Это по нашим меркам недалеко отсюда. Громко, никого не стесняясь, сказал, что не отказался бы и сейчас пожить в тех условиях, в каких тут жил и творил этот ссыльный… Правда, есть такой убойный якобы аргумент: может, только его методами и можно в России что-то насадить? Чего-то добиться? Я в ответ всегда предлагаю вспомнить, что он насадил и чего добился. Нормальную жизнь насаждать не надо — она сама пробивается вопреки всему. И когда мне говорят, что мы народ самый жестокий и самоистребительный, я всегда говорю на это, что нет более живучего народа. Не представляю другой страны, которой такой век не перебил бы хребет. А нам не перебили — потому что людей, чующих фальшь и не способных на преступление, здесь пока не меньше половины. Будет меньше — считай, конец.
— Меня когда-то поразил эпиграф в «Пастухе и пастушке» — мрачная, кровавая военная вещь, у вас вообще материал не самый благоуханный, как правило… и на тебе — Теофиль Готье.
— Дима, я читал много книжек. Мне эти стихи Готье показались идеально выражающими суть книжки. Двухтомник его я тогда часто перечитывал. Я и теперь читаю много, хотя одним глазом почти не вижу. Что мне еще делать? Рыбачил раньше, а теперь какая тут рыбалка, все потаскали… Читаю, когда не могу писать, а писать я теперь могу далеко не так, как прежде, — за весь прошлый год написал столько, что за два часа прочтешь. «Затеси», наброски к третьей книге «Прокляты и убиты»…
— Она будет?
— Будет обязательно, хотя я военными повестями — «Обертоном», «Веселым солдатом» — как будто часть своего долга выплатил. Но хотя бы главы из третьей книги напишу обязательно — я далеко не все сказал, что должен был. Война меня засасывает, я не успею начать, как тут же все само ползет из памяти. Обычно-то я не помню, забыл, заросло. А тут — хлещет. Но на лето, когда в Овсянку уеду, у меня планы другие.

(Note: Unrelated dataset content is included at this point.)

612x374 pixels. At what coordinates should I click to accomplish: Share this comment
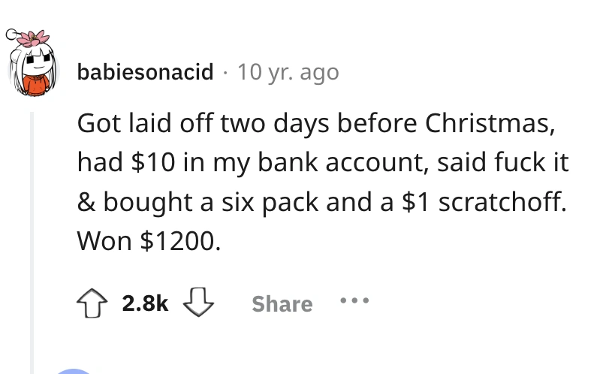tap(282, 303)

Буду заканчивать повесть о собаке нашей — «Приключения Спирьки». Хочу детскую вещь написать, сколько можно о страшном да о страшном…
— Скажите… В «Веселом солдате» все правда?
— Все. Чистая автобиография.
— И немца того вы убили?
— Убил. Четко видел, что убиваю, и выстрелил. Он хромой был.
Потом еще посмотреть подходил на него — он был старый. Меня за то и наказали, двух дочерей я похоронил. Одну маленькую, другой было тридцать девять лет, двое детей. Умерла от сердечной болезни. Мы с Марьей Семеновной жить должны за нее. Мне еще внукам помогать. У меня внук в МГУ учится, химик. Так я московские свои гонорары не забираю из «Нового мира», оставляю ему. Они в Москве лежат у редактора. Только ведь и в МГУ у них свой рэкет, в общежитии. Обирают их. Ну, нашего не больно-то оберешь…
— Есть у вас кроме Сибири любимое место на земле?
— Север. Исландия, Шотландия. Люди там похожие на нас, славянского северного типа, только красивее. Такими мы задуманы, да не смогли быть. Но я так все там знал, так — уже заранее — любил эти края, что, думаю, какую-то прежнюю жизнь жил там. Приехал — и все как родное. Как будто попал в идеальную Россию, какой она могла быть. И будет еще, наверное. Потому что жизнь в том и заключается, чтобы тянуться к Божьему замыслу о себе.